Passage provided =
Updated: 3:15 p.m. (ET)
Viacom's earnings from continuing operations fell by double digits, as lower ratings at its cable networks continued to result in declining ad revenue.
Company executives told analysts that if struggling kids leader Nickelodeon was removed from the mix, ad revenues at its other networks were positive and that they expected overall ad revenue to show gains in the second half of the year. That forecast encouraged Wall Street and Viacom share were up 1.52% in afternoon trading.
For Viacom's fiscal first quarter (ending in December), net income was $470 million, or 92 cents a share, for Viacom's first fiscal quarter, compared to $212 million, or 38 cents a share, a year ago, when the company reported $379 million in charges for discontinued operations and $316 million in provisions for income tax.
Net earnings from continuing operations fell 20% to $473 million from $591 million a year ago.
Revenues were $3.3 billion, down 16%.
Revenues and operating income were slightly lower than forecast by analysts. Because of cost-cutting outside of programming spending, the earnings were slightly higher than expected.
"Throughout the quarter, we kept our focus on creative excellence and strategic programming investment. Our ongoing investments in programming continue to produce results, with positive ratings trends and growing consumer engagement in new hit content, despite difficult short-term comparisons based on the mix of film releases and the lingering effect of ratings softness last year," CEO Philippe Dauman said in a statement. "Our television brands continue to be highly valued by distribution partners, highlighted by our double-digit organic affiliate revenue growth."
On the company's earnings conference call, Dauman laid out plans to beef up programming at Nickelodeon and MTV, two networks of most concern to the analysts.
Viacom's Media Networks Group, which includes such networks as MTV, Nickelodeon and Comedy Central, reported a 9% drop in operating income to $1.03 billion for the quarter.
Revenue at Viacom's Media Networks Group was down 2% to $2.4 billion. Domestic advertising revenue dropped 6%. The company attributed the decline to lower ratings. Worldwide advertising revenue also fell 6%.
"Excluding the Nickelodeon Networks, our domestic networks returned to positive ad sales growth in the quarter and Nickelodeon's ratings improvement will help us significantly improve our overall ad sales performance going forward," Dauman told the analysts.
Tom Dooley, Viacom's COO, said that the scatter market was strong and picking up strength, with prices up by double digits over the upfront, and up mid-single digits year over year. "We are seeing demand from categories like food, quick serve restaurants, wireless, electronics, automotive, and we are also looking forward given those categories are so important to us," Dooley said, adding that there are a lot of family films being released later this year that are likely to advertise on Viacom networks.

Record excerpts =
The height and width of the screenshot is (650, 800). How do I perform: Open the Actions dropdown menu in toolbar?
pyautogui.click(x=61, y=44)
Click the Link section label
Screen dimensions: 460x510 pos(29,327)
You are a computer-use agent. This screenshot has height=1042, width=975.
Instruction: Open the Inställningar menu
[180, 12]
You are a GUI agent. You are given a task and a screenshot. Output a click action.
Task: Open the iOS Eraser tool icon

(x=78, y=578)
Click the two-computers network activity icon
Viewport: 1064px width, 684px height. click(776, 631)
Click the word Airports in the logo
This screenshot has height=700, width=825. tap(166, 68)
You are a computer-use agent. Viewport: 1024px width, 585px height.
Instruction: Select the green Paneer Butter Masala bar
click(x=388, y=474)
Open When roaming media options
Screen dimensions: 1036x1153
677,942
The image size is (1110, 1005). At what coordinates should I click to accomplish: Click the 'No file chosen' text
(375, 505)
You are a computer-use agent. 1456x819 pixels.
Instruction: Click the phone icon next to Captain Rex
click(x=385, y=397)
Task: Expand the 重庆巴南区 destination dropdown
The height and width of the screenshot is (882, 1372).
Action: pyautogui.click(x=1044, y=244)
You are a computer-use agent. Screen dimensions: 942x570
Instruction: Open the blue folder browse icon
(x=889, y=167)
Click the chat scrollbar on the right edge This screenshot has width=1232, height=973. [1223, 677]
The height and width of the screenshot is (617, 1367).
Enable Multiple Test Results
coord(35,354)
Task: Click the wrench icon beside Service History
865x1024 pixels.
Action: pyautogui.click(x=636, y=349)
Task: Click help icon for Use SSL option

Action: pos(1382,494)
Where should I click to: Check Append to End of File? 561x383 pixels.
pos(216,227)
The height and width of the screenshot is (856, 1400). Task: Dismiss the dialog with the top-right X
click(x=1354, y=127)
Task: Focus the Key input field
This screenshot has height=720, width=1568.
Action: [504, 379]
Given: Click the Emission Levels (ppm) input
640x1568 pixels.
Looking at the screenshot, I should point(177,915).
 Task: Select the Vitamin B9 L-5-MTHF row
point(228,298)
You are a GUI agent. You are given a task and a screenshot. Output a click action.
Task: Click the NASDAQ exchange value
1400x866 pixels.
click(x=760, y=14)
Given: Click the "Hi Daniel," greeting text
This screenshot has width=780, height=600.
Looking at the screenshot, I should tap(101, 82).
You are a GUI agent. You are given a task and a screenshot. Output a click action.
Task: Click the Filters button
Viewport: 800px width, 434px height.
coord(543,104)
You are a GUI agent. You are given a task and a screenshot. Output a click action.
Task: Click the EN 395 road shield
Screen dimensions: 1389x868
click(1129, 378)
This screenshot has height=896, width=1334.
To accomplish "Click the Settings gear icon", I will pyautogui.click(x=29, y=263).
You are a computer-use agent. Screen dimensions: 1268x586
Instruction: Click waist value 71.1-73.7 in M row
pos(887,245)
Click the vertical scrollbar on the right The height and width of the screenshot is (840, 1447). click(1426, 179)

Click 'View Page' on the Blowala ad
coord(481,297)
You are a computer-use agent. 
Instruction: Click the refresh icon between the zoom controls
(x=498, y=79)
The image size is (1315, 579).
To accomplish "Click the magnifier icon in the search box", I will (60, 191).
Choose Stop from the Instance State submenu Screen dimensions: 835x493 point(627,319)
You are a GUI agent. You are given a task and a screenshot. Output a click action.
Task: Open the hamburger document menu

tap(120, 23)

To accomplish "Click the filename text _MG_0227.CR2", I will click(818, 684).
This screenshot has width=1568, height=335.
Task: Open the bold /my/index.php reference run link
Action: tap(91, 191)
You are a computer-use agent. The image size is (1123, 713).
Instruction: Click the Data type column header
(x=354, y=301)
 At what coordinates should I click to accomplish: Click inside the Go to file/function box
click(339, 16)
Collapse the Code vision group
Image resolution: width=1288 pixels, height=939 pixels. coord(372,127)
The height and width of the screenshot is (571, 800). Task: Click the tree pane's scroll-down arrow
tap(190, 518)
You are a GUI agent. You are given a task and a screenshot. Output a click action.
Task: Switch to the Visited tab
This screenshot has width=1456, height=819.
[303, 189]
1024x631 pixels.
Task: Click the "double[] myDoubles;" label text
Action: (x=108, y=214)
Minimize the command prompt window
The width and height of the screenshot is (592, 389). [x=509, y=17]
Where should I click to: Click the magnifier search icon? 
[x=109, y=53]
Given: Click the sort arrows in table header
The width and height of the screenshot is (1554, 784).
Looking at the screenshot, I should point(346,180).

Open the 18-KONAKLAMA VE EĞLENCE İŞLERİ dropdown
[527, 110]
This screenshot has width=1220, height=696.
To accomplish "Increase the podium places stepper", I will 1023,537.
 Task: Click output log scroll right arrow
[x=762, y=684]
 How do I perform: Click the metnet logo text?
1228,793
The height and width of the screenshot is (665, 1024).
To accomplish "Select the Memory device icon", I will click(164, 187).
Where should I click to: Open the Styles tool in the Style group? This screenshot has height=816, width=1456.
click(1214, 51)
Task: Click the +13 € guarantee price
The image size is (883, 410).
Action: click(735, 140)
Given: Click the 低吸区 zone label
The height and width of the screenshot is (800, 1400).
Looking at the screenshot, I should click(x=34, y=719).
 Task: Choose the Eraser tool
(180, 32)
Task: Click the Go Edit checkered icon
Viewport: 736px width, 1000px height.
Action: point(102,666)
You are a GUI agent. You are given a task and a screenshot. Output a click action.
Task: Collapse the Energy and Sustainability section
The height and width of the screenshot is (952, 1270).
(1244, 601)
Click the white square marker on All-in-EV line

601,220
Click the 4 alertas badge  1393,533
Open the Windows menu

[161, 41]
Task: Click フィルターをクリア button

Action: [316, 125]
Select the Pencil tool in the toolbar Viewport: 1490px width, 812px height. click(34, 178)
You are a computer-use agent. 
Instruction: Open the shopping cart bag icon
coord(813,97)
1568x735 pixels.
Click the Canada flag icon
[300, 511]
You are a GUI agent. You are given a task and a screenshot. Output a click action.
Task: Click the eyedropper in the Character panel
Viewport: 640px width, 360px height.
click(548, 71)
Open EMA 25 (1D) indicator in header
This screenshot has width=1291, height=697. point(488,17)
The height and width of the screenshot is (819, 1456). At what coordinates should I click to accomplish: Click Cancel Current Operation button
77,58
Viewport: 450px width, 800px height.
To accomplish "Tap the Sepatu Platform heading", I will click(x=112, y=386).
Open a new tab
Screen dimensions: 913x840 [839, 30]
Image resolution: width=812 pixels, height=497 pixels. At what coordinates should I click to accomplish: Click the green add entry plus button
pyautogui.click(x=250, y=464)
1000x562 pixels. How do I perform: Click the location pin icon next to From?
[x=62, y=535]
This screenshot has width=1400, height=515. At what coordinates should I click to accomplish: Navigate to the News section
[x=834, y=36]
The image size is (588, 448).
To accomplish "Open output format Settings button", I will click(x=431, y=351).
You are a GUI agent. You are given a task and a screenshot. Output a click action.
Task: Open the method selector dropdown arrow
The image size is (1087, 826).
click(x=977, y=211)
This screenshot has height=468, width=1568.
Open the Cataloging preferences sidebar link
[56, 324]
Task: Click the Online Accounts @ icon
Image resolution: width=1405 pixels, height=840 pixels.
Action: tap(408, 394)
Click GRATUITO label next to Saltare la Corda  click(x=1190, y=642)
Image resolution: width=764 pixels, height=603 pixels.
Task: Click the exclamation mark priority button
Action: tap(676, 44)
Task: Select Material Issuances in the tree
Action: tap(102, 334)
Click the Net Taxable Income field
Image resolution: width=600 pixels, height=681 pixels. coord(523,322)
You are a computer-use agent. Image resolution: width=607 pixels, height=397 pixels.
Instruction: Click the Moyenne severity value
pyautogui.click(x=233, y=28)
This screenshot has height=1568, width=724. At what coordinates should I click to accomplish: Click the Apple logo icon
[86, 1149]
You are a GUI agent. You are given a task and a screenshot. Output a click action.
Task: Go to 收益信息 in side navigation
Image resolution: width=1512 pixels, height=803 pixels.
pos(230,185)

Problem =
Check each statement against the Viacom earnings article, answering yes or no and quoting the article's deciding words. 1. Viacom's revenues for the quarter were down 16%. 2. The quarter's earnings were slightly lower than analysts expected. 3. Domestic advertising revenue at the Media Networks Group rose 6%.

Answer =
1. Yes: "Revenues were $3.3 billion, down 16%."
2. No: "Because of cost-cutting outside of programming spending, the earnings were slightly higher than expected."
3. No: "Domestic advertising revenue dropped 6%."